I pulled off the road when I noticed the smoke from the fluid hitting the pipe and called the fleet guy at my work. He and the mechanic came to my rescue with tools and shop towels and I pulled the belt off to avoid trashing the system by running the pump dry. We ate lunch and the car made it back to the shop, and all the way home at the end of the day, and the battery still had enough juice to start the car.

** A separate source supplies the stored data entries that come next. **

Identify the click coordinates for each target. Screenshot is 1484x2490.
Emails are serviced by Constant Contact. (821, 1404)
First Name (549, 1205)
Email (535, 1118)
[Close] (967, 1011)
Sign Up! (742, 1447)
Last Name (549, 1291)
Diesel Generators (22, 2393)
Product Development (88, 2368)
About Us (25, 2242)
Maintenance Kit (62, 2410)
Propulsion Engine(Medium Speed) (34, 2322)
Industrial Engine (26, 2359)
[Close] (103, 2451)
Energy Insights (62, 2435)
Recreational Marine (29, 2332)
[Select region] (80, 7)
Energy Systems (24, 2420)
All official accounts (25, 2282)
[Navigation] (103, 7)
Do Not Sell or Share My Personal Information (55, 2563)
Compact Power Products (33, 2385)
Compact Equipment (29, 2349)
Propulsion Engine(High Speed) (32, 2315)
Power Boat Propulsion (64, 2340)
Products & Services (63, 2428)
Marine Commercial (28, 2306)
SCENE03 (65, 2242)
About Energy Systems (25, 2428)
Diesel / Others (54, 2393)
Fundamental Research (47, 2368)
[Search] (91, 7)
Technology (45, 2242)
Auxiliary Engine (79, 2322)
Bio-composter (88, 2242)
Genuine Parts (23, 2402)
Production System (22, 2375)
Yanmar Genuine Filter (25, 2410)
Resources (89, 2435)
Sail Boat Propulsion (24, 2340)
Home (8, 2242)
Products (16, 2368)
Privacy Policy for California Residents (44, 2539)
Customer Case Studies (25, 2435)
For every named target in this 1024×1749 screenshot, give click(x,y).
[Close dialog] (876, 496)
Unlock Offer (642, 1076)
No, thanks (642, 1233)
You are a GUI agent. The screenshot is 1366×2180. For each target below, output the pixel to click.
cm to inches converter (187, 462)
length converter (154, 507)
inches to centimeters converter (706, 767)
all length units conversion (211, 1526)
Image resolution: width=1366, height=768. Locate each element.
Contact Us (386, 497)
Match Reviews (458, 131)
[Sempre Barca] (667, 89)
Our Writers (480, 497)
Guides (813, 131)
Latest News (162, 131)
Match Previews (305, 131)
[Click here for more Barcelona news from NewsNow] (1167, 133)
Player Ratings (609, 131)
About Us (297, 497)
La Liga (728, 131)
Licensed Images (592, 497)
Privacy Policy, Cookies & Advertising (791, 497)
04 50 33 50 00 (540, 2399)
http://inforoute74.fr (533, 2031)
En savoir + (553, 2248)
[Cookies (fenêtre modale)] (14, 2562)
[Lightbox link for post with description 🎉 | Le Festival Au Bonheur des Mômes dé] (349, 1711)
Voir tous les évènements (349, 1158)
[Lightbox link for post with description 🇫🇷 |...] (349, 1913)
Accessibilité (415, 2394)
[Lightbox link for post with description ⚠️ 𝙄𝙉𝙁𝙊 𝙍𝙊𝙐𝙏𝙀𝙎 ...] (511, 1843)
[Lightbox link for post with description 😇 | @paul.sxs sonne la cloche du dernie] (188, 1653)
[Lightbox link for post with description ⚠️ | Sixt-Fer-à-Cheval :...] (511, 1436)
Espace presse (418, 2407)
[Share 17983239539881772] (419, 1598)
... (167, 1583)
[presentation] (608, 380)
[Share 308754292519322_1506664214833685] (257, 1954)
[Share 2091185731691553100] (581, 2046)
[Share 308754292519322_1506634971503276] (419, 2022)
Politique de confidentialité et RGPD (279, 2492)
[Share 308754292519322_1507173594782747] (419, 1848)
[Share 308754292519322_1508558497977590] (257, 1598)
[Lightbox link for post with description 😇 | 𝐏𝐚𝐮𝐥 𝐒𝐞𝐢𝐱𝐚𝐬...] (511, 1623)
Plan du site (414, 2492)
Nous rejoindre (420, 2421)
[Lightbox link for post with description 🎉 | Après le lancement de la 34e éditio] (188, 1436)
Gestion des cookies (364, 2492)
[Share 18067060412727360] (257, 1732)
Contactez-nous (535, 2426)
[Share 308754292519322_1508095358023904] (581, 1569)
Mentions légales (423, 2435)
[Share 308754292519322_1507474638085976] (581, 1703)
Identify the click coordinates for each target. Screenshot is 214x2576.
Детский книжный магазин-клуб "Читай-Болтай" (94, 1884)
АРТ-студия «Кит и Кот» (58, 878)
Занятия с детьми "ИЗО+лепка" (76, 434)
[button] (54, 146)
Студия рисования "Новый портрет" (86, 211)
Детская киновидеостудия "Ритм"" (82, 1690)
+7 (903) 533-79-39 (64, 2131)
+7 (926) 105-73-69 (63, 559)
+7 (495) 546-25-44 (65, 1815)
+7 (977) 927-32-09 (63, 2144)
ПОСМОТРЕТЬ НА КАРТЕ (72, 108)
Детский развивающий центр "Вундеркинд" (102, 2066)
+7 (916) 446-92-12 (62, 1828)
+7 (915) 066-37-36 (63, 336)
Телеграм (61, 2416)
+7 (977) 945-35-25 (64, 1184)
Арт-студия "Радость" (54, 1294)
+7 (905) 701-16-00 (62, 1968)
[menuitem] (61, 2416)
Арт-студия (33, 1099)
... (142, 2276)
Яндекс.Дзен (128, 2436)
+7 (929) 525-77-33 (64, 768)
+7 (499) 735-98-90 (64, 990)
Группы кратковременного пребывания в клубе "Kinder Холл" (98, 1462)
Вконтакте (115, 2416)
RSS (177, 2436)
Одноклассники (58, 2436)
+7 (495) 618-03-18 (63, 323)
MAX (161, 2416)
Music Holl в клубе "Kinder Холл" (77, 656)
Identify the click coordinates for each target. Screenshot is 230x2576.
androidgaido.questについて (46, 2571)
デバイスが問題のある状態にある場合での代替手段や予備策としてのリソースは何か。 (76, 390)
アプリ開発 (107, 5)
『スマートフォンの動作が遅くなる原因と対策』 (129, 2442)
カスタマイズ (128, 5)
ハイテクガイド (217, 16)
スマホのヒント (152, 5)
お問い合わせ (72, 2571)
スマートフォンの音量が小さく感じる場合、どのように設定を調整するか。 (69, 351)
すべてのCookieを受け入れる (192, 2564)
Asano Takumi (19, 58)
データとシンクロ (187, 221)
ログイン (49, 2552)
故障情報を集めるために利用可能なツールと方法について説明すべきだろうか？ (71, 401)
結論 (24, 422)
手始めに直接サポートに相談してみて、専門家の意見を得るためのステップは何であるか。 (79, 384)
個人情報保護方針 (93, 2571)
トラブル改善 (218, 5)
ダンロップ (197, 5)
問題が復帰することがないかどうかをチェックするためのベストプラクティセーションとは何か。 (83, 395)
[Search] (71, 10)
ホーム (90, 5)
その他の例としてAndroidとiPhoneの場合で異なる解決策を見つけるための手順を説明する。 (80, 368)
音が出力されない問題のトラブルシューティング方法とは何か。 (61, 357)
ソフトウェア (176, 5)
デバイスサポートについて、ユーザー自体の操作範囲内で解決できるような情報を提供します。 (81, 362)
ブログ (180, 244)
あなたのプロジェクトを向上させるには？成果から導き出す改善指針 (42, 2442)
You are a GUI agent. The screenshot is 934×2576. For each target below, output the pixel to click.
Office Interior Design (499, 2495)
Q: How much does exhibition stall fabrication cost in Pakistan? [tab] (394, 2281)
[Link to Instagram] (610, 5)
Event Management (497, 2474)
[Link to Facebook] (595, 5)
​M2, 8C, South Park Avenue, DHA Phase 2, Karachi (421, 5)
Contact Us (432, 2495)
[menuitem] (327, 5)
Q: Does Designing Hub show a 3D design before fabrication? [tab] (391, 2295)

Now, the system is simplified and the routing is improved. It gave me the brilliant idea to move the fluid reservoirs and fuel filter under the finisher panel on top of the core support. Anyone have an opinion either way?


----------



## Marcus_Aurelius (Mar 1, 2012)

R.I.P


----------



## Converted2VW (Apr 8, 2009)

Marcus_Aurelius said:


> R.I.P


What happened?


Sent from my iPhone using Tapatalk


----------



## ttwsm (Feb 27, 2011)

Motorcycle accident, I believe.


----------



## l88m22vette (Mar 2, 2006)

**** bikes :thumbdown:


----------



## Converted2VW (Apr 8, 2009)

ttwsm said:


> Motorcycle accident, I believe.


Dang, sucks.
Y'all be careful out there


Sent from my iPhone using Tapatalk


----------



## DFWSKATE (Sep 6, 2007)




----------



## lite1979 (Sep 9, 2005)

Rest In Peace, my friend.


----------



## Audiguy84 (Nov 14, 2006)

I knew Brian personally, This really sucks he was a good guy. I want to contact his family and buy his Audi and finish/Preserve What he accomplished


----------



## Converted2VW (Apr 8, 2009)

Audiguy84 said:


> I knew Brian personally, This really sucks he was a good guy. I want to contact his family and buy his Audi and finish/Preserve What he accomplished


Good idea.

If he drove a silver roadster, then I actually got to meet him at Sowo. Really nice guy and super eager to share and talk about his car. Rip


Sent from my iPhone using Tapatalk


----------